Commissioner looking into advertising dominance

The European Union (EU) is pushing forward with its probe into Google/Alphabet's dominance of the online ad market, with the commissioner in charge suggesting formal charges are on the way.

Margrethe Vestager spoke to The Wall Street Journal the day before getting on a plane to visit the US, and said her team was "advancing" its probe into both Google's ad business and its Android mobile OS.

The WSJ's parent company – News Corp – has formally complained to the EC over Google's business practices.

Vestager filed charges against Google this time last year, claiming that the search giant was favoring its own comparison shopping service in search results.

She suggested there may be more formal charges to come over Google's built-in apps with Android, and whether it abuses its market dominance to prevent other companies from placing ads on valuable websites.

A recent questionnaire sent by the EU to companies specifically asked whether Google was forcing them to give it exclusive rights to advertising on their sites.

Influence

Similar investigations into Google by the US Federal Trade Commission (FTC) were controversially shut down by the FTC's commissioners despite staff recommendations that the company was likely abusing its position.

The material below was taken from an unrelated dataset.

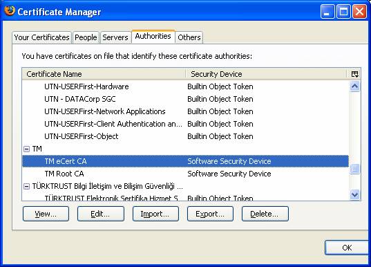The image size is (371, 267).
Task: Click the vertical scrollbar thumb
Action: point(354,169)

That FTC decision (and similar pro-Google decisions by the FCC and the White House) has raised increasing questions over the closeness of Google to the Obama Administration.

President Obama has himself questioned Vestager's motives in bringing cases against Google, Apple and Amazon among others, stating "sometimes the European response here is more commercially driven than anything else."

Vestager rejects those accusations, highlighting the tax break investigations her office has opened against a wide range of companies from Europe, the US and beyond. She told the WSJ:

"What we're doing for every company – be that a US company or a European company – is to make sure that their competitors don't get away with paying very, very little in taxes compared with themselves."

Vestager will be speaking at the annual meeting of the American Bar Association in Washington and has meetings lined up with members of Congress and the Obama Administration.